With Subversion repositories, Ohloh examines only current development line. If files are moved to or from other branches, Ohloh will not see what happens to those files on the branches.
If you create and edit files on a branch, then copy them to the trunk, we do not see that early editing. It looks to Ohloh as if the file was created fully formed on the day it was moved into the trunk.
On 24 Mar 2006, it looks like all of the files in this project were moved from trunk/ERP5 to erp5/trunk. From Ohloh's perspective, this is equivalent to creating a new branch called erp5/trunk.
On this repository, Ohloh measures only the erp5/trunk line, so all of the prior activity on the trunk/ERP5 line was ignored.

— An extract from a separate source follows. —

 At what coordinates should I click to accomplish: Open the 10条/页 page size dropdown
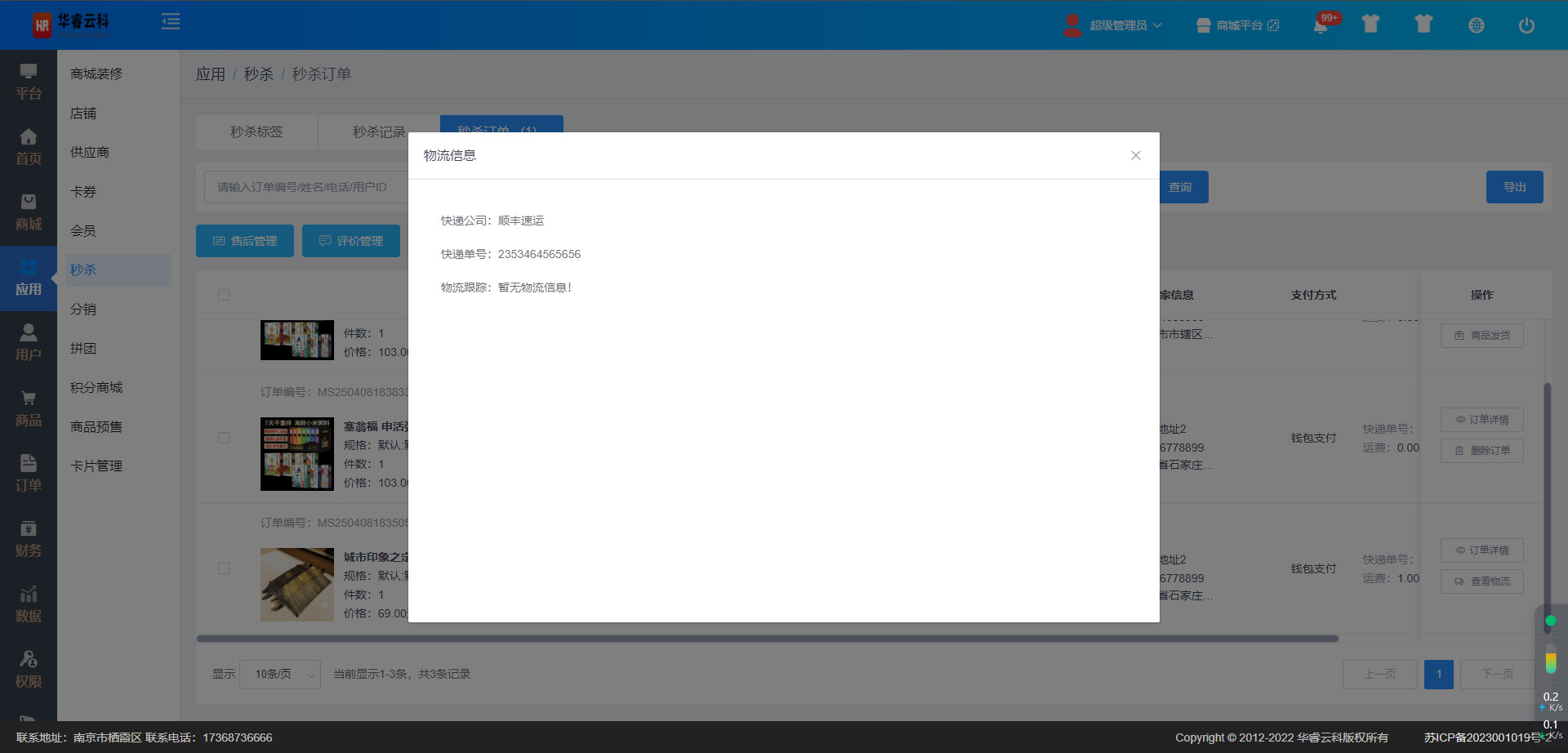point(279,674)
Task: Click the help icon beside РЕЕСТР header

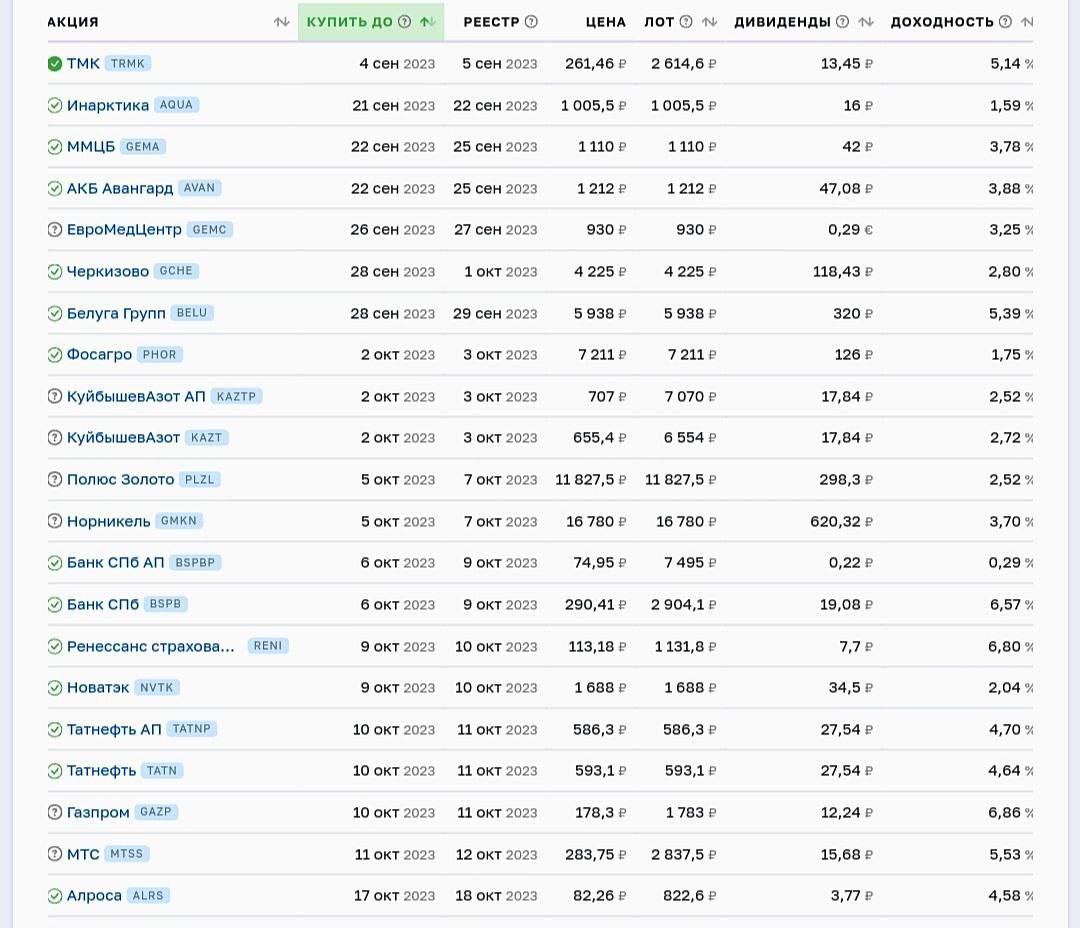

This isn't exactly a bug -- we do this on purpose. We fetch the Subversion log using the --stop-on-copy option. We do this because in Subversion it's delightfully easy to create a new branch of the code, so some projects have literally thousands of branches. The problem this creates for us is that each branch is potentially as large as the trunk itself, which makes our processing and storage requirements orders of magnitude larger. On our end, it's very hard to know which branches we are supposed to be following at each point in history. We had to make a hard decision to follow only the current trunk.
We may revisit this problem in the future, but for now storage and compute limitations require us to do this.
One option that might improve the report for this project would be to import the trunk/ERP5 development line in addition to the erp5/trunk line -- effectively treating these as two separate Subversion repositories. You'd then be able to see all of the older history. Be aware, however, that on Mar 24 2006, it's going to look as if everyone on the project deleted all of their code, and then someone else on the team (yo?) re-added all of that code.